The tradeoff: the sandbox makes Cline less useful (the agent can’t run your real test suite, can’t access your databases) but limits the damage if something goes wrong.
What the model providers see
Beyond your own secrets, think about what Anthropic, OpenAI, or Google sees when Cline sends data:
- The model provider sees every prompt and completion
- They claim not to train on your data (verify this in your contract)
- They retain logs for some period (varies by provider, typically days)
- They have employees who could in principle access logs (most have policies and audit logs around this)
For most software development, this is acceptable. For highly regulated industries, the data flow may not pass compliance review. Use BYOK with on-prem models in those cases.
A specific incident I learned from
Early in my Cline use, I asked it to help debug a database connection issue. Cline read .env to understand the connection string. The string included a production database URL with credentials.
The credentials were rotated within a week (we rotate quarterly anyway). But the lesson: I’d given Cline (and Anthropic’s logs) my production credentials without thinking about it.
After this:
- I added
.env*to.clinerulesexclusions - I switched to direnv + 1Password for personal secrets
- I added an audit step after each significant Cline session: review what was read
The audit step is the discipline that’s hardest to maintain.

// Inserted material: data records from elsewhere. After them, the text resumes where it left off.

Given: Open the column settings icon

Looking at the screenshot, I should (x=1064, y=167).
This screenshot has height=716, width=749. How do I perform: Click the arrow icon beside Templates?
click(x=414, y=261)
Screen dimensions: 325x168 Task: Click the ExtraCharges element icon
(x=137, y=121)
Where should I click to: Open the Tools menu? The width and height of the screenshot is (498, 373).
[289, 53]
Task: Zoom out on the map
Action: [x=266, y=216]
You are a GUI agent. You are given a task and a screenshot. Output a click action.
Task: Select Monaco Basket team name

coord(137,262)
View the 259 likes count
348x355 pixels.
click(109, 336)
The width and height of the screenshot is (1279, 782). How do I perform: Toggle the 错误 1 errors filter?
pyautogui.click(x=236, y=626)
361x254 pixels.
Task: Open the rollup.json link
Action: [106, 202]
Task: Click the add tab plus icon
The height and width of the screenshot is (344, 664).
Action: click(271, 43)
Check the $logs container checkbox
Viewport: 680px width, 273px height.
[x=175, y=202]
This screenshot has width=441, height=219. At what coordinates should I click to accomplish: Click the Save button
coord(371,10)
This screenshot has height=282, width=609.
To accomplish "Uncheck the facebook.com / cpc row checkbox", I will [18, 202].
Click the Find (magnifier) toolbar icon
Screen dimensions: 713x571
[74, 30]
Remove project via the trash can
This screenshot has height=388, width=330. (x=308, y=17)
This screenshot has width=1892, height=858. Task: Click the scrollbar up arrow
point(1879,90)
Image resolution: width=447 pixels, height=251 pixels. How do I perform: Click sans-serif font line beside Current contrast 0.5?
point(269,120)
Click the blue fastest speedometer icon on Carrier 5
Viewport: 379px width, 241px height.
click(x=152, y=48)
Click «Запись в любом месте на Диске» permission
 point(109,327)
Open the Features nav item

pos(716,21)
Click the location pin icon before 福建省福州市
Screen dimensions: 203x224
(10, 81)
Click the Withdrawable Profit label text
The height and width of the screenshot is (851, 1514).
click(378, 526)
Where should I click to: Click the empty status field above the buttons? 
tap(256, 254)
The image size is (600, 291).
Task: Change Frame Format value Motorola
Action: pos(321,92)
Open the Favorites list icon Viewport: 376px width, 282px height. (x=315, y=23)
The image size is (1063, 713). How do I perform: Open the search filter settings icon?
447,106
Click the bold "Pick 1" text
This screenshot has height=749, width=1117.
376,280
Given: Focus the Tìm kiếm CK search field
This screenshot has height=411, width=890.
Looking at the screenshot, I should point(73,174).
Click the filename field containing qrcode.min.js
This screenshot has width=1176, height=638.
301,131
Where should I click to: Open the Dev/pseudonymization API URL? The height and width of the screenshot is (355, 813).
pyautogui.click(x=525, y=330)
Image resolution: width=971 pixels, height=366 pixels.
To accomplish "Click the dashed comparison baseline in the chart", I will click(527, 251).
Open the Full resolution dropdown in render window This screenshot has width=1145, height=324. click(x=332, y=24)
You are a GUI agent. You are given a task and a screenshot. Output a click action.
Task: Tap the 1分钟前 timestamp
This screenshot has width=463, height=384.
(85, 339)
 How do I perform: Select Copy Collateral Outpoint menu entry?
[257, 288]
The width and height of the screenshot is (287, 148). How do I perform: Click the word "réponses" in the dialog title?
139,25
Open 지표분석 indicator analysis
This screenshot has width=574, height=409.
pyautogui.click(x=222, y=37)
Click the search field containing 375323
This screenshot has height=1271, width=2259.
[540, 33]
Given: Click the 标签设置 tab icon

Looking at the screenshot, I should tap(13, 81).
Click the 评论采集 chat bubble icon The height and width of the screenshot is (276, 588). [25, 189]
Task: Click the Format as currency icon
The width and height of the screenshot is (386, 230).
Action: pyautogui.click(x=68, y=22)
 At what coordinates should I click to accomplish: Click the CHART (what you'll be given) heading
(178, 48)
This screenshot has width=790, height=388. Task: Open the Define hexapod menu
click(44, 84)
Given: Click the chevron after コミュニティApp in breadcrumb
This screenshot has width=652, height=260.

It’s also the most important. The exclusions prevent obvious mistakes; the audit catches the non-obvious ones.
What Cline should add
A few things I’d want from the tool:
A “no secrets” mode. A flag that aggressively prevents reading anything that looks like a secret (matches a regex of common patterns). False positives would be acceptable for a security-conscious mode.
A diff highlighter for “this looks like a secret”. When a file Cline is about to read or include in context contains values matching common secret patterns (long random strings, JWT-shaped tokens, PEM headers), warn before sending.
Clear audit logs. A daily summary of what files were read, what data left the machine, what tasks were performed. Currently this is buried in session history; a dedicated audit view would help.
These are reasonable feature requests. Until they ship, the manual patterns above are the right level of paranoia.
The principle
Treat Cline like a contractor you trust but who occasionally makes mistakes. Don’t give the contractor access to things the contractor doesn’t need. The cost of access scoping is low; the cost of a leak is high.
For most users, patterns 1 and 2 are enough. Pattern 3 catches the occasional misstep. Pattern 4 is for the rare cases where the work is sensitive enough that defense in depth is warranted.
The default — running Cline with no configuration in a project that has secrets in .env — is a small, ongoing risk. It hasn’t bitten me yet beyond the one production credential exposure. Don’t wait for it to bite you.